» Written task: Copy the rows from the line with "Given: Tap the 1/5 image counter badge" through the end of the rows, replacing "badge" with "indicator" and changing nothing else. Leave the pictures out.

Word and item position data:
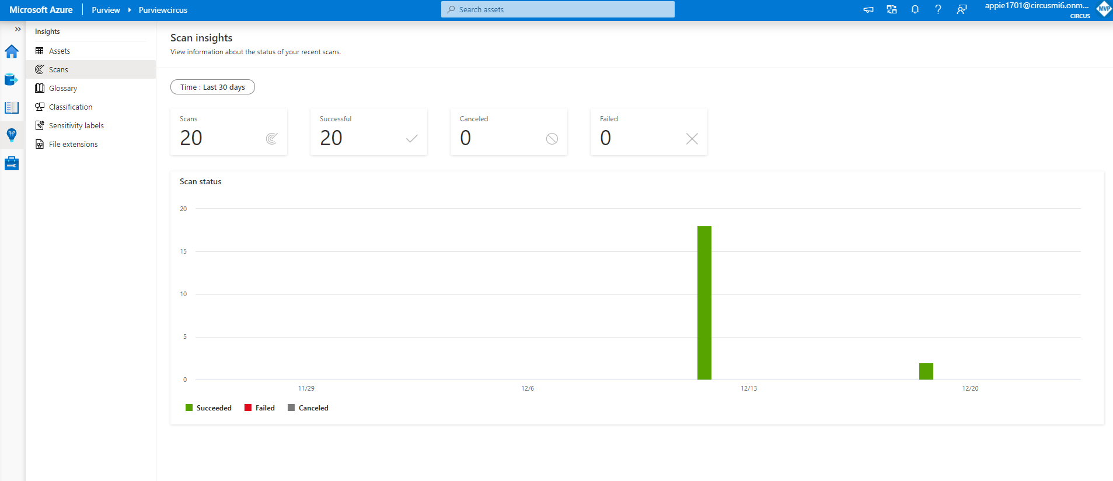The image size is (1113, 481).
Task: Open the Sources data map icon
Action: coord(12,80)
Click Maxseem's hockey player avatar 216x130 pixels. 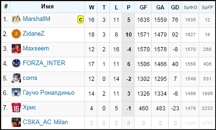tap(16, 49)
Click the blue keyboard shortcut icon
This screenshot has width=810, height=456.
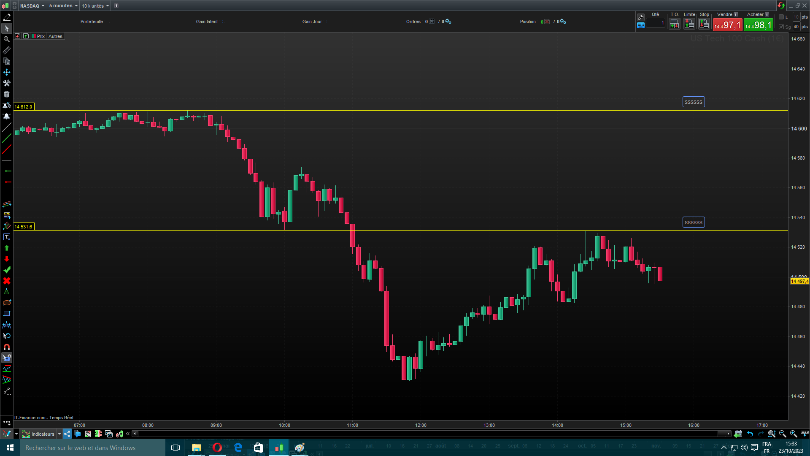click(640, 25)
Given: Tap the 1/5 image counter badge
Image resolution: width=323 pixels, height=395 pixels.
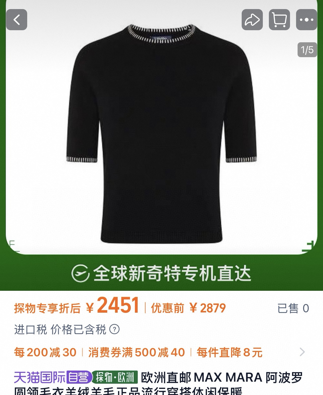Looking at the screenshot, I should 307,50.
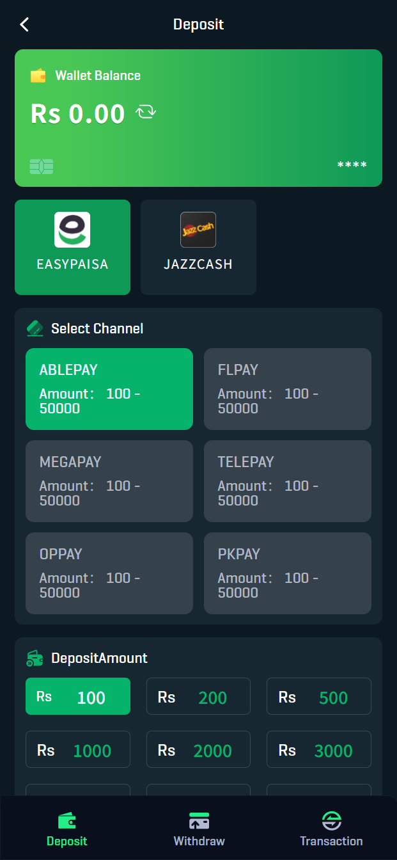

» Task answer:
Given: Tap the 1/5 image counter indicator
Image resolution: width=323 pixels, height=395 pixels.
Looking at the screenshot, I should 307,50.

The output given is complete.